11月10日、カテゴリー1のハリケーンとしてフロリダに上陸し、その後、内陸に移動するにつれて熱帯低気圧に弱まった「Nicole」だ。これによって、ケネディ宇宙センター(KSC)の発射台39Bに設置されたアルテミス1号機を直撃した。
NASA関係者によると、オリオンのクルーカプセルを乗せたスペースローンチシステム(SLS)によるアルテミス1号は、ほとんど無傷で嵐を乗り越えたようだ。
ワシントンのNASA本部にある探査システム開発ミッション本部のJim Free(ジム・フリー)副長官は、Twitterで、「我々のチームは、ロケット、宇宙船、地上システム機器を発射台のカメラで初期視覚チェックアウトしている」と述べている。

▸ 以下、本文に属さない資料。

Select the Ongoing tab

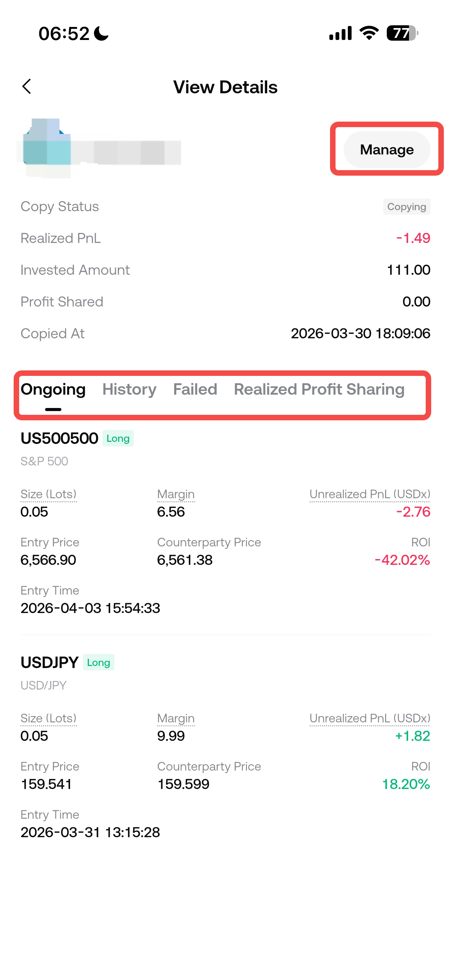click(x=53, y=390)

カメラの検査によると、「緩いコーキングや天候カバーに非常に小さな損傷」が認められる程度だったとのことだ。
アルテミス1号は、宇宙船オリオンを無人状態で月周回軌道に送り込み、帰還させる。NASAは、早ければ11月16日に打ち上げる準備を進めていた。ハリケーンがスケジュールに影響を与えたかは不明だ。
アルテミス1号は4度目の打ち上げ挑戦のため、11月4日にパッドに戻された。しかし、Nicoleの接近により、NASAは予定されていた打ち上げを2日遅らせ、11月14日から11月16日に延期した。しかし、ミッションチームのメンバーは、初期の予測よりもかなり強くなった嵐の上陸まで、ロケットをパッドにとどめておくことを選択した。ただし、設計上はNicoleの風速でも余裕を持って耐えられる強度を確保しているとのことで、被害の程度も予想の範囲内なようだ。
「予想外の予報の変更により、強風の中で車両組立棟に戻るのは危険すぎると判断され、ロケットが嵐を切り抜けるには発射台が最も安全な場所であるとチームは判断しました」とFree氏は述べた。
今後検査の結果を受けて、予定通り11月16日に発射が行われるかが明かされることだろう。